----- Material to process

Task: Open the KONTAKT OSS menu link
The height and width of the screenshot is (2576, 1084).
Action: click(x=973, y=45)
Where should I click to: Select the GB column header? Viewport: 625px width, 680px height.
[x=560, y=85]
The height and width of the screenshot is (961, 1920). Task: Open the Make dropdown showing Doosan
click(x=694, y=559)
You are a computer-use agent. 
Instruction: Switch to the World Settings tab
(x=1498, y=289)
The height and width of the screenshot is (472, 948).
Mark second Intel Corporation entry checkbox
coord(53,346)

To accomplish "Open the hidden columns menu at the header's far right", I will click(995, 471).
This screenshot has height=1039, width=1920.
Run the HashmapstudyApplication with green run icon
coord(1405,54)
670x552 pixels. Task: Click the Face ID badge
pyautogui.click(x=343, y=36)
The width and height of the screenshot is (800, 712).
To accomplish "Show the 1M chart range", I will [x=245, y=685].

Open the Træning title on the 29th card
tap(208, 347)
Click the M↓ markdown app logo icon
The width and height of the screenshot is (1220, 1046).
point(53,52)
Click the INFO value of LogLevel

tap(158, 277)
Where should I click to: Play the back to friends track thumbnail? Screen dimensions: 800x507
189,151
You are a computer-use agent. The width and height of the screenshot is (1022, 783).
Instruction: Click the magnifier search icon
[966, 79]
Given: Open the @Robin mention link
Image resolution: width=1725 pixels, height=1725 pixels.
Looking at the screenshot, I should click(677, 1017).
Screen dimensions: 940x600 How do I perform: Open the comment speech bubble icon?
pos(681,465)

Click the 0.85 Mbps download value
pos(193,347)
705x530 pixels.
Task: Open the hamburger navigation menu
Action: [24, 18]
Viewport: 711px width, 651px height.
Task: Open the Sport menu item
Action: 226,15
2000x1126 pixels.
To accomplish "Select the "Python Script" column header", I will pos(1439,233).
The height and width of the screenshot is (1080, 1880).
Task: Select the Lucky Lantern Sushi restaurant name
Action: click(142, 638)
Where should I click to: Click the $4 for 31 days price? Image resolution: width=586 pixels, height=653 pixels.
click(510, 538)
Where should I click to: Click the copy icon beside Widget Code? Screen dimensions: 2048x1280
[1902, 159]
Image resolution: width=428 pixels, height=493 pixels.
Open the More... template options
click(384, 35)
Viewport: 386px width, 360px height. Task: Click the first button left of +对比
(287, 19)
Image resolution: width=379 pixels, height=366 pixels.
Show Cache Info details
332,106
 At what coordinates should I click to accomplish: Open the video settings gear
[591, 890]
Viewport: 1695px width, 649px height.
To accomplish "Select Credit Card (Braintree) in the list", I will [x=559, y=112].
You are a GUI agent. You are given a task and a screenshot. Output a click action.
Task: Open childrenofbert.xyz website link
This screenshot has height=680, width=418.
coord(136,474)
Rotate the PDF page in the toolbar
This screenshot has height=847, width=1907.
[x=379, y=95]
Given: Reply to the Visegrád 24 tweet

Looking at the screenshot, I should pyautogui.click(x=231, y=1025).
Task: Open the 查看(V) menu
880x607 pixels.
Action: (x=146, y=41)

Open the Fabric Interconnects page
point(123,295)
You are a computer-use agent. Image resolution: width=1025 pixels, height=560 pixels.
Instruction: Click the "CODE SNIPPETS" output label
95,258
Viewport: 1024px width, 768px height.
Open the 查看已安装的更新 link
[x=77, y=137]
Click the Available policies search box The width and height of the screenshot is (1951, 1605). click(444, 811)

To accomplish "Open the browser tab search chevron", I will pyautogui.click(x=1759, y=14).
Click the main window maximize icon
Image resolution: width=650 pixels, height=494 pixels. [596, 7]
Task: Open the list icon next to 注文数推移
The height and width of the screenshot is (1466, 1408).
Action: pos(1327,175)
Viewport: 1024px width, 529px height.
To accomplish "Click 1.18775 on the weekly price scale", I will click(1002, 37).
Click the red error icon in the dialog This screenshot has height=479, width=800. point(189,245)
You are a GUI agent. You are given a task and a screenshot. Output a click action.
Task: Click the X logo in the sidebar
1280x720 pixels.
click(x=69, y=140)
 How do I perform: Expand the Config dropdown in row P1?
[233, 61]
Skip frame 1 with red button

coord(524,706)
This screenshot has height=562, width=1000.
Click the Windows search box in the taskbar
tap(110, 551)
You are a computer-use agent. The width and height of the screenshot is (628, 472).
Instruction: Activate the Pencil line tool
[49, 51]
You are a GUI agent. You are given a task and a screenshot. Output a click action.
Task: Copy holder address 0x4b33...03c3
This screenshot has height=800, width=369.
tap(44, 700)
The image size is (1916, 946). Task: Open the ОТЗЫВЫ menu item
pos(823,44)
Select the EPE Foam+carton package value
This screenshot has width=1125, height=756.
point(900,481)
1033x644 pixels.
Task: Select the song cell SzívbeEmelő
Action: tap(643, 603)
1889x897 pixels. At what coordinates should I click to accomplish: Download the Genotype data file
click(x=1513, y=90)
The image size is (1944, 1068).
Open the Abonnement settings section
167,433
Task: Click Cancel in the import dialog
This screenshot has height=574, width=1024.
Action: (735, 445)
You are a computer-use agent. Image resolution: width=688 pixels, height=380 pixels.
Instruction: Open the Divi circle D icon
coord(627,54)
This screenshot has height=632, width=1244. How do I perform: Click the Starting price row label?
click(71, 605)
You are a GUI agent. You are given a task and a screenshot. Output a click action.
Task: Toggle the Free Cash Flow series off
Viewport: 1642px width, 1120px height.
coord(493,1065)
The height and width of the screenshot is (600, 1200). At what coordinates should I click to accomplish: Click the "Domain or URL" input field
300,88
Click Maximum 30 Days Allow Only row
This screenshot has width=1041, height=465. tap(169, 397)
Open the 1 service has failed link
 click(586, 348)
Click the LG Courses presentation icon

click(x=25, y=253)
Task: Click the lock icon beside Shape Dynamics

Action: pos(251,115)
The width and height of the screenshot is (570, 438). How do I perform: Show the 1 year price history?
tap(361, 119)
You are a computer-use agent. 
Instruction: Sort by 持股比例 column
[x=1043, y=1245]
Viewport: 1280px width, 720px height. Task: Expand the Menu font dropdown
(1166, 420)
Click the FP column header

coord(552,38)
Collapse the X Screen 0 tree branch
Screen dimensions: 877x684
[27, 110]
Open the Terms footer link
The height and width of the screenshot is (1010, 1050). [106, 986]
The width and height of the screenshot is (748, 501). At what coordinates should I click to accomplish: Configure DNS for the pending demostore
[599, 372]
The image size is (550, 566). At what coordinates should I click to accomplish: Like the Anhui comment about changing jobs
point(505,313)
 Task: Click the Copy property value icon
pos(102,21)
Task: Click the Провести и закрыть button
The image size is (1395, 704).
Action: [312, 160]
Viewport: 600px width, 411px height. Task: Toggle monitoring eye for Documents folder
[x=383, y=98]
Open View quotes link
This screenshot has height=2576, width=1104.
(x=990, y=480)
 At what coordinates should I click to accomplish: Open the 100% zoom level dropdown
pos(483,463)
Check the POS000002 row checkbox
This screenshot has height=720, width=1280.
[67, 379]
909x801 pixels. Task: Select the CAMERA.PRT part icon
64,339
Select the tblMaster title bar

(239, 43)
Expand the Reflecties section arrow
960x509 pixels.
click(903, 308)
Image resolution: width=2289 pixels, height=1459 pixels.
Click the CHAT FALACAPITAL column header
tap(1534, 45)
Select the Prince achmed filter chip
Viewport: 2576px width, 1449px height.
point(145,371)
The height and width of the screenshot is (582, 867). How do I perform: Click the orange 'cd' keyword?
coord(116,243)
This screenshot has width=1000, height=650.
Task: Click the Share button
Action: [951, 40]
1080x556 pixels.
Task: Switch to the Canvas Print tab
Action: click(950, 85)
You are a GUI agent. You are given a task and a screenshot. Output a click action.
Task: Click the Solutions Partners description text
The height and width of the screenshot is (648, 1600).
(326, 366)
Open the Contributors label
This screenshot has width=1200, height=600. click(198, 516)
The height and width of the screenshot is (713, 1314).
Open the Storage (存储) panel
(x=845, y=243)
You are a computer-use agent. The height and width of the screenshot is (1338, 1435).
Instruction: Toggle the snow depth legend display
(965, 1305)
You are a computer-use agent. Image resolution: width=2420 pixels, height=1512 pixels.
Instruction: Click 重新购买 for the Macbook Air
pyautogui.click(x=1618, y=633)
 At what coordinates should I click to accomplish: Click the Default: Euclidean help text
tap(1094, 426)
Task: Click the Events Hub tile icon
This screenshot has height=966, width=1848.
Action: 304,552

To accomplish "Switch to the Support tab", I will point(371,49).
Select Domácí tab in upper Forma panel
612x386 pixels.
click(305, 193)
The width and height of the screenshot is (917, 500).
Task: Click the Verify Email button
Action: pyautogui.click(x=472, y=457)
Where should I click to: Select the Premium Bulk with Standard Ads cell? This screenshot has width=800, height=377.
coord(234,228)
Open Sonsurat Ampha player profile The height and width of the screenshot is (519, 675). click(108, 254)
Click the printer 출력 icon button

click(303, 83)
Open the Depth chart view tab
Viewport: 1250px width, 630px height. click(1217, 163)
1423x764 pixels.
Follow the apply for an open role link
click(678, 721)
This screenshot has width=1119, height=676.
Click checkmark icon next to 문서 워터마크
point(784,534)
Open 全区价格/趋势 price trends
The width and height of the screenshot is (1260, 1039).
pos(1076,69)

----------

§ Written problem:
Starting with the line that contains "Check the POS000002 row checkbox" and going on through the line that contains "coord(234,228)", express these lines as a numbered list, leaving out any blank lines.

§ Output:
1. Check the POS000002 row checkbox
2. This screenshot has height=720, width=1280.
3. [67, 379]
4. 909x801 pixels. Task: Select the CAMERA.PRT part icon
5. 64,339
6. Select the tblMaster title bar
7. (239, 43)
8. Expand the Reflecties section arrow
9. 960x509 pixels.
10. click(903, 308)
11. Image resolution: width=2289 pixels, height=1459 pixels.
12. Click the CHAT FALACAPITAL column header
13. tap(1534, 45)
14. Select the Prince achmed filter chip
15. Viewport: 2576px width, 1449px height.
16. point(145,371)
17. The height and width of the screenshot is (582, 867). How do I perform: Click the orange 'cd' keyword?
18. coord(116,243)
19. This screenshot has width=1000, height=650.
20. Task: Click the Share button
21. Action: [951, 40]
22. 1080x556 pixels.
23. Task: Switch to the Canvas Print tab
24. Action: click(950, 85)
25. You are a GUI agent. You are given a task and a screenshot. Output a click action.
26. Task: Click the Solutions Partners description text
27. The height and width of the screenshot is (648, 1600).
28. (326, 366)
29. Open the Contributors label
30. This screenshot has width=1200, height=600. click(198, 516)
31. The height and width of the screenshot is (713, 1314).
32. Open the Storage (存储) panel
33. (x=845, y=243)
34. You are a computer-use agent. The height and width of the screenshot is (1338, 1435).
35. Instruction: Toggle the snow depth legend display
36. (965, 1305)
37. You are a computer-use agent. Image resolution: width=2420 pixels, height=1512 pixels.
38. Instruction: Click 重新购买 for the Macbook Air
39. pyautogui.click(x=1618, y=633)
40.  At what coordinates should I click to accomplish: Click the Default: Euclidean help text
41. tap(1094, 426)
42. Task: Click the Events Hub tile icon
43. This screenshot has height=966, width=1848.
44. Action: 304,552
45. To accomplish "Switch to the Support tab", I will point(371,49).
46. Select Domácí tab in upper Forma panel
47. 612x386 pixels.
48. click(305, 193)
49. The width and height of the screenshot is (917, 500).
50. Task: Click the Verify Email button
51. Action: pyautogui.click(x=472, y=457)
52. Where should I click to: Select the Premium Bulk with Standard Ads cell? This screenshot has width=800, height=377.
53. coord(234,228)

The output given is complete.